Sometimes you just have to write…
I know I’ve addressed this before in this blog: the guilt of spending so much money on myself. Well, I’ve done it again, this time in a really big way: I got lens implants.
Lens implants are like tiny contact lenses that are inserted just under the cornea and anchored in place using two little “hooks.” (Yes, I was awake during the operations. No, it didn’t hurt, but the two shots I had before each operation started did hurt a bit. No, I couldn’t see what they were doing. Yes, it’s reversible. No, there was absolutely no pain afterward, except for a slight headache the following day. Yes, I could see as soon as I took the bandage off four hours after each operation. If you want more gory details, e-mail me.)

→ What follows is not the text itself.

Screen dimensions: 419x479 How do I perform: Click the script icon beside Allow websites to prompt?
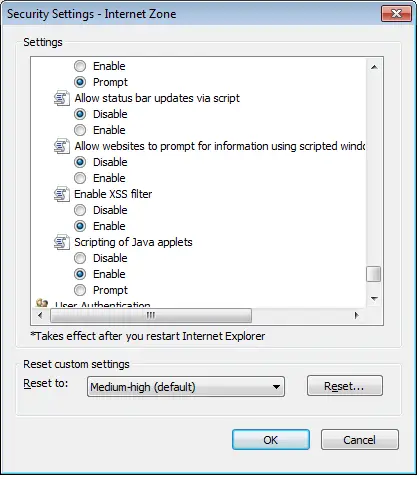tap(62, 146)
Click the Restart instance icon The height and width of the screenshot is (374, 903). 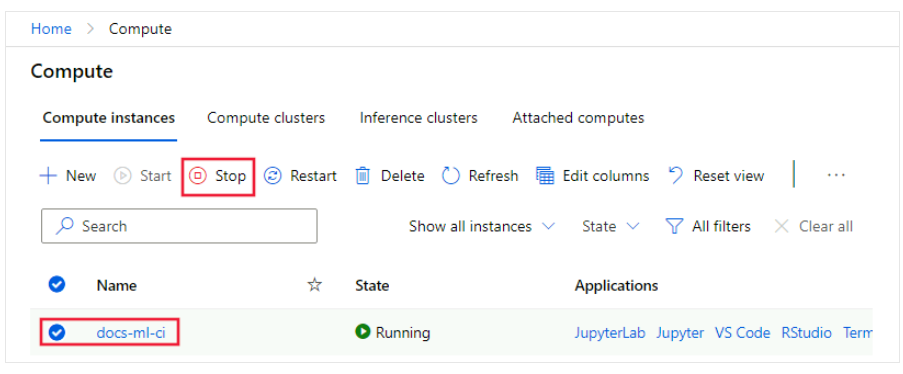coord(272,176)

So I got lens implants. I didn’t need them; I had contact lenses and glasses that corrected my vision just fine. I just wanted them, which makes it self-indulgent, right? Okay, you think it’s perfectly reasonable to get the implants, since my eyesight was so bad (-9.5 and -9.0 with contacts, worse with glasses). I haven’t told you the price yet: €2500 per eye! I saved up for the first, and I’m paying the second in instalments. The price makes a difference, doesn’t it? I’ve spent €5000 just on myself.

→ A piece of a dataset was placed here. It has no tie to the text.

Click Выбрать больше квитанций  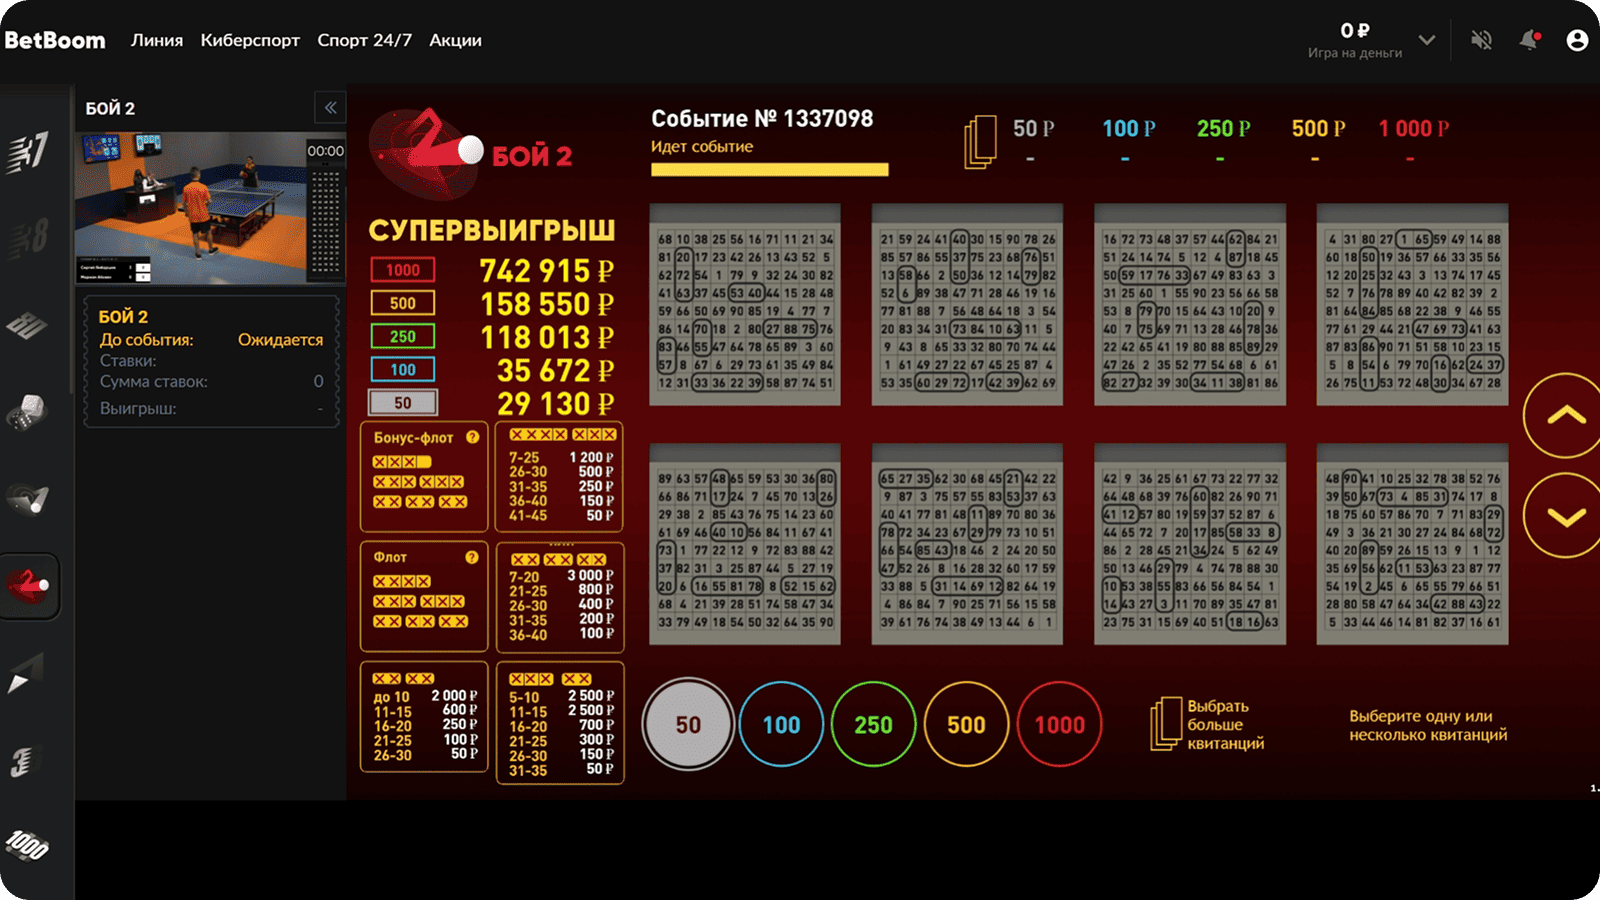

To be honest, I know I’ve been self-indulgent, but this time I don’t feel at all guilty. The fact is I’m thrilled with the results. I can see better than I ever could with contacts or glasses. I can swim with my head in the water, which I haven’t done in perhaps 25 years or so. I can fall asleep in the middle of the day and not wake up with painful, dried-out contacts in my eyes. The whites of my eyes are whiter than they’ve been in years since they’re not being irritated by contacts every day. When I wake up in the morning, I can see the clock next to my bed without having to lean out of bed and squint. It’s wonderful. So call me selfish, call me self-indulgent. I don’t care.